The first hour in a tournament is one to gregariously survive.  You wish them all well and try to avoid lines in the sand.  I'm an easy lay the first hour.  That isn't to say I don't want to leave it with a solid stack.  There are enough weak players that you can usually accomplish that and still concentrate on being relaxed about it.  Small ball is about that. 

In the second hour, you open your game.  That isn't big bet aggression unless called for.  You use your reads and the stack you've built to play position more.  The blinds are starting to become important.  You want to know your outs and you should know your competition.  The idea is to try to take advantage of the situation.  Small is still the doctrine but you stop being the nice guy and try to go a bit more nasty about things.  You bring the other aspects into the game and aren't as ABC about things.

The third hour is everyone's enigma.  You'll meet the gamblers and some will be successful at it.  You get denied the low ball game that got you to that point.   You'll be right up to the river more than you like.   It a time where mistakes are magnified.  You want to survive and prosper and it seems like a desert or one of Poker Peaker's 14K mountains.  It is like the sign says, “Thimk” don't rush your game or calls. 

Making past the cheap money is the glory of all this.  It happens too infrequently.  When it does, there is a time for  real enjoyment.  It is all about pucker factor.   You want to stay loose and  evaluate well.  Still hoping you can keep a low ball approach but taking advantage of what is offered.

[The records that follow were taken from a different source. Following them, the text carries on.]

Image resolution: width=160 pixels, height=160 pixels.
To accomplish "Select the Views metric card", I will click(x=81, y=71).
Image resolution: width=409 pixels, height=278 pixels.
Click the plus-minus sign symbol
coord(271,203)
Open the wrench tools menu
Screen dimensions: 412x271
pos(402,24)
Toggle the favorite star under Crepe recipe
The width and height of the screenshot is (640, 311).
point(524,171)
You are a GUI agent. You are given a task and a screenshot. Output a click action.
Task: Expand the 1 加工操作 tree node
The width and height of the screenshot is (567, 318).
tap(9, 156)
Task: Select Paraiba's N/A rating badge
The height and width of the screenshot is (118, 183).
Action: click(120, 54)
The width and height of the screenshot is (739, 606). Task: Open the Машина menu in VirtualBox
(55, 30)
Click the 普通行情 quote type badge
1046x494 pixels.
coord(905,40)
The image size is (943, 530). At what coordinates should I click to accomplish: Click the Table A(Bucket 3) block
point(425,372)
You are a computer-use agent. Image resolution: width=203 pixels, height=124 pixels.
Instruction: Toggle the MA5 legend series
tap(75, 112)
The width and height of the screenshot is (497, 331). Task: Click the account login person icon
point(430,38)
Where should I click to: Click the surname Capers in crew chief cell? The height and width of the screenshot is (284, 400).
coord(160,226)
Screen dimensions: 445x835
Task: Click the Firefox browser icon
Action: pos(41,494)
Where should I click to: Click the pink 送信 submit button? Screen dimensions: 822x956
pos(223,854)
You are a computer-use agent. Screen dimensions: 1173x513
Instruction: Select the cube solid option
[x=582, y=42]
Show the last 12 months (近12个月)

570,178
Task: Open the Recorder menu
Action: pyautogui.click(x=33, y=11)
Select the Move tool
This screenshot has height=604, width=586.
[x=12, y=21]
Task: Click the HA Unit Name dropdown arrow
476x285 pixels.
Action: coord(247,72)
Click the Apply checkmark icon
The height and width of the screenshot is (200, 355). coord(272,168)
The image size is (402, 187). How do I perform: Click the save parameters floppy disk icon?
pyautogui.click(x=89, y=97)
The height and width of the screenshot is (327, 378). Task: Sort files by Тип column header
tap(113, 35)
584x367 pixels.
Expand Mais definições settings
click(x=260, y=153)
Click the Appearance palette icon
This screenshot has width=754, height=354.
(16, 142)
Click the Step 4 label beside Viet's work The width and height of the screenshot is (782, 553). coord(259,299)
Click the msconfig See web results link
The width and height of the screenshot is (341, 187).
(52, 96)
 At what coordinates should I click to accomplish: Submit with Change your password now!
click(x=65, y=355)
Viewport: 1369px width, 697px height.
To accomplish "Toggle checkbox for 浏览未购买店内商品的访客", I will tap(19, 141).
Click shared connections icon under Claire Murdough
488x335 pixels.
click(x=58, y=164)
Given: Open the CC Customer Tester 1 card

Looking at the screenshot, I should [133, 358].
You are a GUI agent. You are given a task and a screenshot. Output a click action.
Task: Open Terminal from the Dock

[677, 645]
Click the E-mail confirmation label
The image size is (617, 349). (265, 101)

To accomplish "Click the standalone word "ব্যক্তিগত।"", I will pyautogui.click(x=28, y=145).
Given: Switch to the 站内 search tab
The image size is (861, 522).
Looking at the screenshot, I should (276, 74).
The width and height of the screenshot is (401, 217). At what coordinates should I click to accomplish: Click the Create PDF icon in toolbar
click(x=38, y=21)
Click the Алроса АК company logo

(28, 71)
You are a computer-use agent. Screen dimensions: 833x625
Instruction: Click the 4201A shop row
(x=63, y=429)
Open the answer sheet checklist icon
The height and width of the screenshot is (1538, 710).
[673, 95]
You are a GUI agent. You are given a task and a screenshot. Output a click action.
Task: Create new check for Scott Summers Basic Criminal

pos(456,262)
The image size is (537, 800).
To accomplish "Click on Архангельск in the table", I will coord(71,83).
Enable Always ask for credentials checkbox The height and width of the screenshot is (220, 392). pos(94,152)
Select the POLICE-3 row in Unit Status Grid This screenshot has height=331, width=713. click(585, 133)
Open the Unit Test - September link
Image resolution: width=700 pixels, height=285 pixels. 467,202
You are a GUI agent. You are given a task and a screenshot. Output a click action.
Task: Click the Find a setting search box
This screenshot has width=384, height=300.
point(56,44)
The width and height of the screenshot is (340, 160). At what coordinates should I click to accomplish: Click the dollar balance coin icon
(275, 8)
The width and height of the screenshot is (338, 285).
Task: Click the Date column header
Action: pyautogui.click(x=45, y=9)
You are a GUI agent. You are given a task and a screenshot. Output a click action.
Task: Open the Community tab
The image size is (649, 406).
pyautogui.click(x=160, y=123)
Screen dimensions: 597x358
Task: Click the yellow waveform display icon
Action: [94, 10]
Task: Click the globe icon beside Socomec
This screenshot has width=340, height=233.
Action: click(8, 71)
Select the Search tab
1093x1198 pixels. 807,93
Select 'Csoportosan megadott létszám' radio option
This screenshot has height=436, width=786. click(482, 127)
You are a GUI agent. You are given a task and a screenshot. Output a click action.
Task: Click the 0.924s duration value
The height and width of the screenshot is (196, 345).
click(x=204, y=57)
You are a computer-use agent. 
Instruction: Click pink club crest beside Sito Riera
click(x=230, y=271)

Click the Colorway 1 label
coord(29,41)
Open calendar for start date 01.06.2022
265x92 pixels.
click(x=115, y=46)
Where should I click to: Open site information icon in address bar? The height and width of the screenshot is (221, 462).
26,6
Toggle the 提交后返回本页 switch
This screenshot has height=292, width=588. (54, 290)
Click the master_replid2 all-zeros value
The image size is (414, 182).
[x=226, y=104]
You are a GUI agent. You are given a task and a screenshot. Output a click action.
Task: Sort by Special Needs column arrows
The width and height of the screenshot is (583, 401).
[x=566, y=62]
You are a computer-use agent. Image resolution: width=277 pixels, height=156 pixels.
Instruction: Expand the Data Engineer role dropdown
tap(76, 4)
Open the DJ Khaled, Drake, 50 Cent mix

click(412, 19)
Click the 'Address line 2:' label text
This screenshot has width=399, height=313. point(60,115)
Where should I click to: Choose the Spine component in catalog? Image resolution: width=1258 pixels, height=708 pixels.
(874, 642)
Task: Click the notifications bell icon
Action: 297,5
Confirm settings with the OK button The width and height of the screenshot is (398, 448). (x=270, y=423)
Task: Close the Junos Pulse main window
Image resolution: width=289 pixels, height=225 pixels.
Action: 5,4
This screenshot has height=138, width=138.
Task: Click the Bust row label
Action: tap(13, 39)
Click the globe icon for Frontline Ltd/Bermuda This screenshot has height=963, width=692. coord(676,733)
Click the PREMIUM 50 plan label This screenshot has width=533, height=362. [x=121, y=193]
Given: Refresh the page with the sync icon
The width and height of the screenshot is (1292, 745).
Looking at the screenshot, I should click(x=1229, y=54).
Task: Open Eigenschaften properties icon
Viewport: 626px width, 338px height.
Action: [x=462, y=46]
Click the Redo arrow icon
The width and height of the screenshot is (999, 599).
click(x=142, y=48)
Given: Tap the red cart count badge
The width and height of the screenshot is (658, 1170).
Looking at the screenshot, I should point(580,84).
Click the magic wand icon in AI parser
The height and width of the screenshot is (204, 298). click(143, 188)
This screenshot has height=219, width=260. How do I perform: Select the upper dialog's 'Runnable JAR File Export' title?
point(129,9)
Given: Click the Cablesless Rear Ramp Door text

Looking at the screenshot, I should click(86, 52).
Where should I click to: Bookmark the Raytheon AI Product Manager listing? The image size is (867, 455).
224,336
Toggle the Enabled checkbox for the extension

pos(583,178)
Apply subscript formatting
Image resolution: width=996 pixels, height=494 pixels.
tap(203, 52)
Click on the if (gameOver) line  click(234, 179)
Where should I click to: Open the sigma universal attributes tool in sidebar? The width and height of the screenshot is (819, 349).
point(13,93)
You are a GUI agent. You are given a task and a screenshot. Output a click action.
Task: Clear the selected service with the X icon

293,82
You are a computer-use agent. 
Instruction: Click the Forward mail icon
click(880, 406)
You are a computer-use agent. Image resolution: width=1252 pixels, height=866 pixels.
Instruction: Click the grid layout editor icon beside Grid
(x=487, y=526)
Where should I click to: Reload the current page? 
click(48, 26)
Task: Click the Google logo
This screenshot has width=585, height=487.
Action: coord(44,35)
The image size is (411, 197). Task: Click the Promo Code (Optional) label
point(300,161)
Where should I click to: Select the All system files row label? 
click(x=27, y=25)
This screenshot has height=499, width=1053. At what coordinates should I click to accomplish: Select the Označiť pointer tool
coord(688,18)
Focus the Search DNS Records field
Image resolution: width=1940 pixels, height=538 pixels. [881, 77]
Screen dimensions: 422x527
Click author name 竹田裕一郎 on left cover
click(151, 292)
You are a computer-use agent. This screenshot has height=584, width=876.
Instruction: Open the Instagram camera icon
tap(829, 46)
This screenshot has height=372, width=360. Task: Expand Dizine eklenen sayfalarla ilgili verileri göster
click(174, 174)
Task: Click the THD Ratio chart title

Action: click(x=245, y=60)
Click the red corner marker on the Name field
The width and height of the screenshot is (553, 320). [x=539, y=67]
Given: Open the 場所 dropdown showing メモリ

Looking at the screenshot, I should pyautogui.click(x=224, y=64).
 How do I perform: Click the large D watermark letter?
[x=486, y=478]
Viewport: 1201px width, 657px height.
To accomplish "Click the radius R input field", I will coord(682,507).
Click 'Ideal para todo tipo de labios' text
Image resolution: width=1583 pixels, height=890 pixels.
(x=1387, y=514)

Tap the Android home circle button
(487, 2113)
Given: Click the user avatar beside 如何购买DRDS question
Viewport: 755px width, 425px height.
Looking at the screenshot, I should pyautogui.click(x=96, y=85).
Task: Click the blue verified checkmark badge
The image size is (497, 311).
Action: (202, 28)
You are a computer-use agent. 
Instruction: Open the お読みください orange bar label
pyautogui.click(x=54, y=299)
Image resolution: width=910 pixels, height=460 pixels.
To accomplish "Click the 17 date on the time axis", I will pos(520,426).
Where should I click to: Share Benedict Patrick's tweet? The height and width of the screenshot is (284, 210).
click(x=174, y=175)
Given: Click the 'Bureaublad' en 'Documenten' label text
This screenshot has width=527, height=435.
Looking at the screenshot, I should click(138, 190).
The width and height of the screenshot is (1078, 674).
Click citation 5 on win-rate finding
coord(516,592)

Again, I write something that is incomplete.  All is right in moments in time and the less optimal approach at others.  Winning is the goal. But there is another goal and that is the capacity to lose without dieing.  You can't expect perfection in life or poker.  When you can be wrong and live you've mastered low ball.

ADDENDUM:
Am I a good tournament player?  I have to say yes.  Great?  Hardly!  But, I made the second hour almost every time in these 5FPP tournaments.  It wasn't bad competition.  Pretty standard actually.  Most saw me well into the third hour and I did manage minor cashes in them. Actually, that was pretty simple.   Fatigue cost me at times.  The boredom tilt got close at others.  But, I typically lasted into the area of 3-figures remaining from a rather large field that averaged over 12,000.   It was disappointing that I couldn't do better but I'm not really ashamed.  As a matter of fact,  I was pretty close to my old form and that surprised me.

Maybe I'll have to play tournaments now and then.  HORSE ones seem appealing since I won that one last month.  I haven't played one since but I getting more tempted.  I didn't win much in all this.  It is about 4-bucks.  I can do better in a decent half-hour of ring.  But, it was fun again and that is why I play.